++++ Extract
Zephyranthes pulchella

Scientific classification
- Kingdom: Plantae
- Clade: Tracheophytes
- Clade: Angiosperms
- Clade: Monocots
- Order: Asparagales
- Family: Amaryllidaceae
- Subfamily: Amaryllidoideae
- Genus: Zephyranthes
- Species: Z. pulchella
- Binomial name: Zephyranthes pulchella J.G.Sm.
- Synonyms: Atamasco pulchella (J.G.Sm.) Greene; Hippeastrum pulchellum (J.G.Sm.) Christenh. & Byng;

= Zephyranthes pulchella =

- Authority: J.G.Sm.
- Synonyms: Atamasco pulchella (J.G.Sm.) Greene, Hippeastrum pulchellum (J.G.Sm.) Christenh. & Byng

Species of flowering plant

Zephyranthes pulchella, the showy zephyrlily, is a perennial species of flowering plant in the family Amaryllidaceae. It is found from Texas to northeast Mexico at elevations of 0 to 400 meters from sea level.

== Description ==
It is a geophytic perennial herb that grows up to 16 inches tall. The leaf blades are dull green, and are up to 3 mm wide. The spathe is 1.9 to 3.8 cm. The flowers are erect; the funnelform perianth is cadmium yellow, and is 1.9 to 6 cm; the perianth tube is green, and is 0.2 to 1 cm; the tepals are rarely reflexed; the stamens diverge, and appear equal; the filaments are filiform, and are 0.5 to 1.5 cm; the anthers are 3 to 7 mm; the style is longer than the perianth tube; the stigma is capitate, and is usually among the anthers; the pedicel is 0.3 to 4.4 cm, and is sometimes longer than the spathe.

It flowers from May to December.

== Distribution and habitat ==
It is found in Texas and northeast Mexico at elevations of 0 to 400 meters from sea level in sandy-loam open fields, swales, ditches and coastal plains.
++++++++
++++ Material provided
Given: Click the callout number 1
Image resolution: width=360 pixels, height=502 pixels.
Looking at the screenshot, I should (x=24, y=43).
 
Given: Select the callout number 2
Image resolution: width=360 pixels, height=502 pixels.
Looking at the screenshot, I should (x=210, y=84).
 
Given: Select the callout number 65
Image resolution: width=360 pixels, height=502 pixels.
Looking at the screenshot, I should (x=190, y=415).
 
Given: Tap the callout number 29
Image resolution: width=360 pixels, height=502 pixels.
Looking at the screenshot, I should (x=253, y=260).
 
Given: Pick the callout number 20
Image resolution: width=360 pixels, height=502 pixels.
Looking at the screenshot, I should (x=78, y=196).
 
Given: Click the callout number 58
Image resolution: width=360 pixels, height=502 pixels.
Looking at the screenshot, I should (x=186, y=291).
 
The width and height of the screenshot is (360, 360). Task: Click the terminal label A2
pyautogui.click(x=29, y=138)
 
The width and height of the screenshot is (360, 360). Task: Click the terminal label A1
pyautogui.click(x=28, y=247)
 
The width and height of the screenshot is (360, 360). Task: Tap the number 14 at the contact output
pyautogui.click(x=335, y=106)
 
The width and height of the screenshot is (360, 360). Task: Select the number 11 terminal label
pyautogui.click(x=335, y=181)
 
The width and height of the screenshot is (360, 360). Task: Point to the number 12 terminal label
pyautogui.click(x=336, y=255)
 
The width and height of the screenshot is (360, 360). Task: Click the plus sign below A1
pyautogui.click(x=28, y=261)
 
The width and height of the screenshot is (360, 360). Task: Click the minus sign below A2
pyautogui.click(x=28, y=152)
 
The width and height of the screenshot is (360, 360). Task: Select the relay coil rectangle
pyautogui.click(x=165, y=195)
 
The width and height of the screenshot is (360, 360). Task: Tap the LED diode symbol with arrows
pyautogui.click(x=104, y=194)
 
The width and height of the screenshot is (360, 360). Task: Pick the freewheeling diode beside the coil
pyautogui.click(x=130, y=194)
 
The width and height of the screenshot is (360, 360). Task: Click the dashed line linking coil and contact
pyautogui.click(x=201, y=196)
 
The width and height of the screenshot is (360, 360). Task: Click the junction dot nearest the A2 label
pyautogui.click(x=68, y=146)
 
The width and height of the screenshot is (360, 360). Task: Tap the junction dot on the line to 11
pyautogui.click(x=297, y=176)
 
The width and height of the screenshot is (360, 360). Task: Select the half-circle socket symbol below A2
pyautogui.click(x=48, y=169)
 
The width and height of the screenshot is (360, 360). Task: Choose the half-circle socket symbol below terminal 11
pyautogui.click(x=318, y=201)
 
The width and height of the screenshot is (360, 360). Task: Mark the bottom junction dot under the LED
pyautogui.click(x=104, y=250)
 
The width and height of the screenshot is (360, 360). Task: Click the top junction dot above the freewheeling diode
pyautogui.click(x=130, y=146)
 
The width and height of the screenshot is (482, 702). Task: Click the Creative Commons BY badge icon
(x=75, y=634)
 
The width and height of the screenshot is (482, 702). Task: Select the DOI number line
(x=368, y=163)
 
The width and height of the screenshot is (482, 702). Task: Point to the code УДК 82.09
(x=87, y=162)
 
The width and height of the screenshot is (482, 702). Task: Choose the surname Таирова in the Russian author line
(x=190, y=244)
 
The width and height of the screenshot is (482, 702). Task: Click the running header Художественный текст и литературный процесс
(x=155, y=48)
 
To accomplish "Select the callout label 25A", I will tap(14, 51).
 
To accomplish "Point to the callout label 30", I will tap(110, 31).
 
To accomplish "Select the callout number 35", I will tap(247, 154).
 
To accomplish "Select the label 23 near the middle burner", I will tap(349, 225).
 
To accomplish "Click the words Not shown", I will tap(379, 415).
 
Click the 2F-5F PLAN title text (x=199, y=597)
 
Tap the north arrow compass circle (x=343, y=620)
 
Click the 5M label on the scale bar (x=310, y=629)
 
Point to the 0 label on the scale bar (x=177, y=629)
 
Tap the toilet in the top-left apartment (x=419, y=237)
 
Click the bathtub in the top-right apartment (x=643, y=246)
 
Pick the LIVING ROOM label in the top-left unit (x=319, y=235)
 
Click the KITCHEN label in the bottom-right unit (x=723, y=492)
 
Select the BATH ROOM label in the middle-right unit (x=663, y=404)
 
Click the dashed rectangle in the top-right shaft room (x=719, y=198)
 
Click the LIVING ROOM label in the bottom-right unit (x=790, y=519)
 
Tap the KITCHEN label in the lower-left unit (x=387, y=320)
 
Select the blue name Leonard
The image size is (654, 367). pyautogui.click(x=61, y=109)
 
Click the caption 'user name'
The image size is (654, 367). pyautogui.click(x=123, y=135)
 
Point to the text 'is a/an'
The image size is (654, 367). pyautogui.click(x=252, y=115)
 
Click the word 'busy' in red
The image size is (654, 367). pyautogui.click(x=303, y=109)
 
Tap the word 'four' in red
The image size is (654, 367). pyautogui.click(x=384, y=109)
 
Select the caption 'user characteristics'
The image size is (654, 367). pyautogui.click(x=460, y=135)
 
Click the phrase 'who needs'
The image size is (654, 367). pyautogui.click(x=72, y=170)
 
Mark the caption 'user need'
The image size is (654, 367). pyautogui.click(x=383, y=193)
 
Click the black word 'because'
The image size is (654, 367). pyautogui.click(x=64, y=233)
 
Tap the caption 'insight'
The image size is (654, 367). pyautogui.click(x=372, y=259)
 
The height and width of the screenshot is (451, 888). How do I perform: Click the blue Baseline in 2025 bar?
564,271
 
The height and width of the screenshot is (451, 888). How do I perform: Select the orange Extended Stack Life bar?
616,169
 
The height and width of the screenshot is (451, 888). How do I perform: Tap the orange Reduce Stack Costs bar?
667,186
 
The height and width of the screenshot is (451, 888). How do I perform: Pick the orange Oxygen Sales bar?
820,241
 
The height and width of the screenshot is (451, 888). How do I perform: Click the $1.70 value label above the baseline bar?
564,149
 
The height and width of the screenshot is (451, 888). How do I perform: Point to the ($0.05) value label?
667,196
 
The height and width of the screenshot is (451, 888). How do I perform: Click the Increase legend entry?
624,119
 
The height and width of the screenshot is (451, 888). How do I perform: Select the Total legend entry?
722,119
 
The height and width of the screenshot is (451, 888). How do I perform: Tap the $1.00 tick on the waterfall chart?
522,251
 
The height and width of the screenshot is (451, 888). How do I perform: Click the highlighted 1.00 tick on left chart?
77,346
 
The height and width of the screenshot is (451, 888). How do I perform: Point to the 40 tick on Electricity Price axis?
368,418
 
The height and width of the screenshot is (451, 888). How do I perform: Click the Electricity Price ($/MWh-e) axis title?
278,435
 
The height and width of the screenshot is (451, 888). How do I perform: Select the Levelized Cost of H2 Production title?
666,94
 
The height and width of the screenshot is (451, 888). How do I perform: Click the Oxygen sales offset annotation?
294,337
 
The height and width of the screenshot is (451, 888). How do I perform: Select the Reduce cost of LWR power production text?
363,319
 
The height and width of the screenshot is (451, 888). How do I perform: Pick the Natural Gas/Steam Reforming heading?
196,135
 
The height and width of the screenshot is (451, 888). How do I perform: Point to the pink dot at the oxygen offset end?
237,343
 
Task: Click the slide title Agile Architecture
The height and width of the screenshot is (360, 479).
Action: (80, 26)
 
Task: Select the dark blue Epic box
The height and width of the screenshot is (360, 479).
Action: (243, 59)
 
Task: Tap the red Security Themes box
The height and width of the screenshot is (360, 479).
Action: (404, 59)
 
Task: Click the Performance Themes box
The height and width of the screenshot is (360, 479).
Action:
++++++++
__Check your understanding__.
(a) In the article on Zephyranthes pulchella, during which months does the plant flower?
(b) Retype the part of the article on Zephyranthes pulchella starting with "It flowers from" and going on through "and coastal plains.".
(c) Translate this sentence from the article on Zephyranthes pulchella into Spanish: "The leaf blades are dull green, and are up to 3 mm wide."

__Task responses__.
(a) From May to December.

(b)
It flowers from May to December.

== Distribution and habitat ==
It is found in Texas and northeast Mexico at elevations of 0 to 400 meters from sea level in sandy-loam open fields, swales, ditches and coastal plains.

(c) Las láminas de las hojas son de color verde apagado y miden hasta 3 mm de ancho.